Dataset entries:
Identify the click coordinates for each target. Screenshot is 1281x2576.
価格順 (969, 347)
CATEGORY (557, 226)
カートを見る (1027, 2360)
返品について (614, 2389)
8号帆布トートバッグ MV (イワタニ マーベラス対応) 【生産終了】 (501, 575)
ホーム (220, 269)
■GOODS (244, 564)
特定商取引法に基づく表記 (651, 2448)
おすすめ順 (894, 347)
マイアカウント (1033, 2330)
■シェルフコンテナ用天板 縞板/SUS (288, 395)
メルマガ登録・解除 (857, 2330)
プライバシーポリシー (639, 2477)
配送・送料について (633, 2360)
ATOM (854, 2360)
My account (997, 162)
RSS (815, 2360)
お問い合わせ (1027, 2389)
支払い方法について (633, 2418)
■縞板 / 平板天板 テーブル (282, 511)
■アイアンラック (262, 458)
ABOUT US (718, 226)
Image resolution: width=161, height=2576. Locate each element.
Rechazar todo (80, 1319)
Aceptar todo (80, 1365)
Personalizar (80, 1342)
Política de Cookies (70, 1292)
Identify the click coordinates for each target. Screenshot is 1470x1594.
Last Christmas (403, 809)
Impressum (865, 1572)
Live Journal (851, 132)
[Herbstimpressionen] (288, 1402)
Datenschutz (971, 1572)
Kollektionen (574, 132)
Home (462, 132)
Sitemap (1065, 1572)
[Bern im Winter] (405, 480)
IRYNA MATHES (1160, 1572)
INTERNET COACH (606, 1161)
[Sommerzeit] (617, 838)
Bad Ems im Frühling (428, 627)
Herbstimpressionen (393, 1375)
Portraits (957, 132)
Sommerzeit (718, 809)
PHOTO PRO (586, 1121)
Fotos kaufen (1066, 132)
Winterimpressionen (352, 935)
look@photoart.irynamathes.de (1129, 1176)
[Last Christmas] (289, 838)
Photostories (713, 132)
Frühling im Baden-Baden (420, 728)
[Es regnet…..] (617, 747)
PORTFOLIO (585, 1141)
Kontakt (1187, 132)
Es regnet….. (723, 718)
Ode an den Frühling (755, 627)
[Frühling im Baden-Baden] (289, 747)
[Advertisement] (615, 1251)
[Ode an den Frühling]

## What you need to do
From the line containing "お問い合わせ (1027, 2389)" to the final line of the entries, print every line exactly and nothing else.

## Written reply
お問い合わせ (1027, 2389)
支払い方法について (633, 2418)
■縞板 / 平板天板 テーブル (282, 511)
■アイアンラック (262, 458)
ABOUT US (718, 226)
Image resolution: width=161, height=2576. Locate each element.
Rechazar todo (80, 1319)
Aceptar todo (80, 1365)
Personalizar (80, 1342)
Política de Cookies (70, 1292)
Identify the click coordinates for each target. Screenshot is 1470x1594.
Last Christmas (403, 809)
Impressum (865, 1572)
Live Journal (851, 132)
[Herbstimpressionen] (288, 1402)
Datenschutz (971, 1572)
Kollektionen (574, 132)
Home (462, 132)
Sitemap (1065, 1572)
[Bern im Winter] (405, 480)
IRYNA MATHES (1160, 1572)
INTERNET COACH (606, 1161)
[Sommerzeit] (617, 838)
Bad Ems im Frühling (428, 627)
Herbstimpressionen (393, 1375)
Portraits (957, 132)
Sommerzeit (718, 809)
PHOTO PRO (586, 1121)
Fotos kaufen (1066, 132)
Winterimpressionen (352, 935)
look@photoart.irynamathes.de (1129, 1176)
[Last Christmas] (289, 838)
Photostories (713, 132)
Frühling im Baden-Baden (420, 728)
[Es regnet…..] (617, 747)
PORTFOLIO (585, 1141)
Kontakt (1187, 132)
Es regnet….. (723, 718)
Ode an den Frühling (755, 627)
[Frühling im Baden-Baden] (289, 747)
[Advertisement] (615, 1251)
[Ode an den Frühling]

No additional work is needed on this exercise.